It’s certainly become a common phrase, and way too over used in my humble little opinion. Except for a certain group; Mums of special needs kids.
I’m not saying they are the only Mums out there deserving of a ‘super’ title, but almost to a tee, each Special Needs Mum deserves not only a title, but a crown and a kingdom to go with it.
I almost decided not to post on this subject, fraught as it is with touchy subjects, and as un-qualified as I am to write about special needs kids, with my one healthy and ‘normal’ child. Within my family are three special needs kids (well, one is an adult), one of whom a cousin I am close to. We’ll call this particular 11 year old girl Jewel.
Jewel is a gorgeous young girl, pretty and blonde, with a sunny and joyful personality. She loves music and dancing. Her exact diagnosis is a bit of a mystery, even to the experts it seems sometimes, but she falls within the Autism Spectrum. She also has speech delay issues and muscle tone problems, and has previously been diagnosed with Pervasive Development Disorder. What all this means, in simple terms, is Jewel sometimes has trouble modifying her behaviour to appropriate levels, and has trouble communicating with people. Her family all understand her well, but most strangers have a hard time understanding her speech.
I have watched her mother, an Aunt I am so close to I sometimes think of like a big sister, see her newborn baby placed in a medieval-looking cast for her ‘clicky hips’, then go from initially having some concerns about her baby’s development to the eventual diagnosis. I have watched on as she dealt with the new reality of her daughter’s life, re-assessing her hopes and goals for her. And I have been always impressed with the grace, unwavering love, patience and yes, even humour she has faced this with.

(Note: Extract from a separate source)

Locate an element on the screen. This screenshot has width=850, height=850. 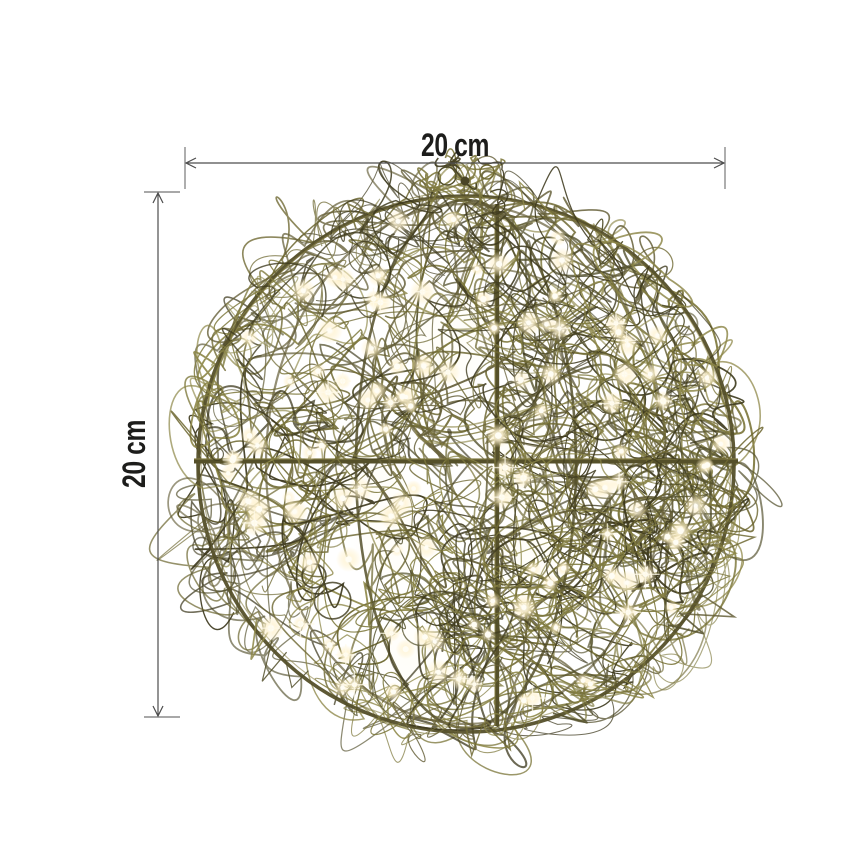
height-dimension-arrow-bottom is located at coordinates (158, 712).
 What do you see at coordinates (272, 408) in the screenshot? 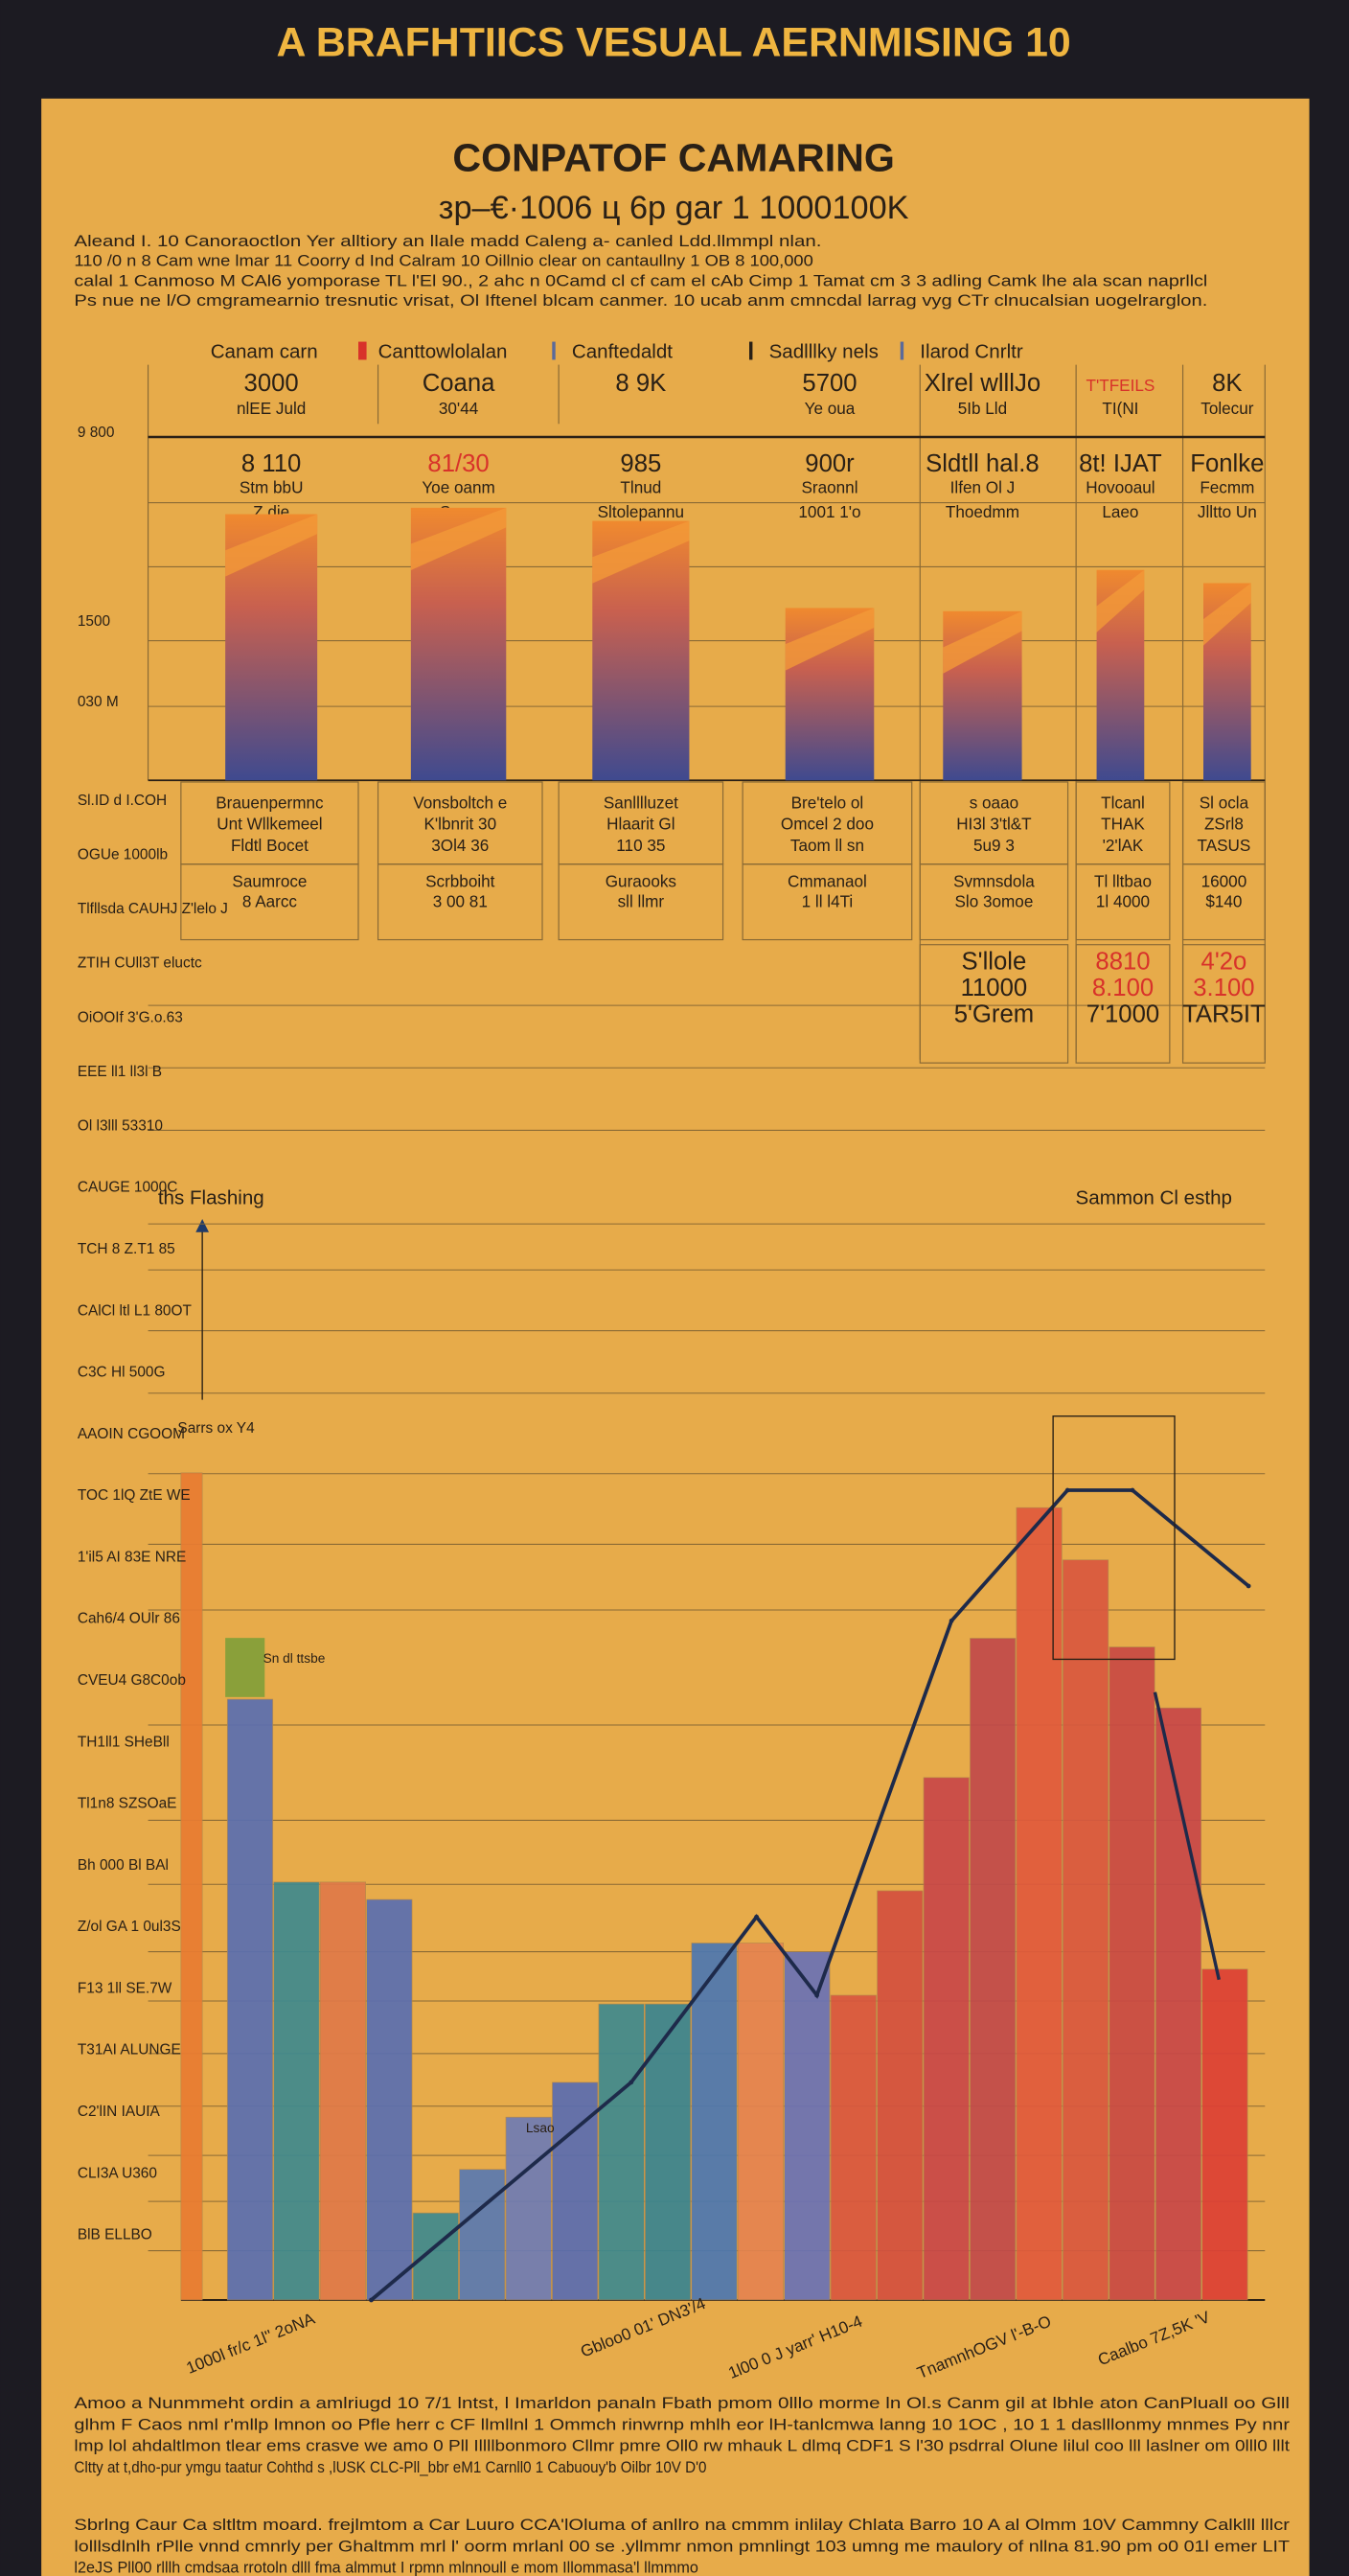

Now I know compared to some others, Jewel’s condition is relatively lucky. She is able-bodied, reasonably coherent and able to express love for her family and friends, but I don’t think disabilities are as easily quantified as that. Your hopes and dreams for your child have still been drastically altered, your reality changed forever. Heartbreak is heartbreak.
Through Jewel, I have met some of her friends, all with different levels of physical and mental impairment. And meeting the Mums, I am struck that, with all their different personalities, they all possess a certain something; a flinty strength of character, not easily defined, but certainly courageous, hopeful and steeped in love. And what’s more Super than that?
In writing this, I am aware that I have only talked about Mums. Mainly because it’s the Mums I have met, and as a woman I tend to relate more to other women, but the Dads I have met are no less impressive. In the case of Jewel’s family, she has an amazing Dad, patient, loving and encouraging. She also has a pretty outstanding older brother, who has always been a great kid, but has perhaps a bit more compassion, maturity and empathy for the situations of others than the average 14 year old.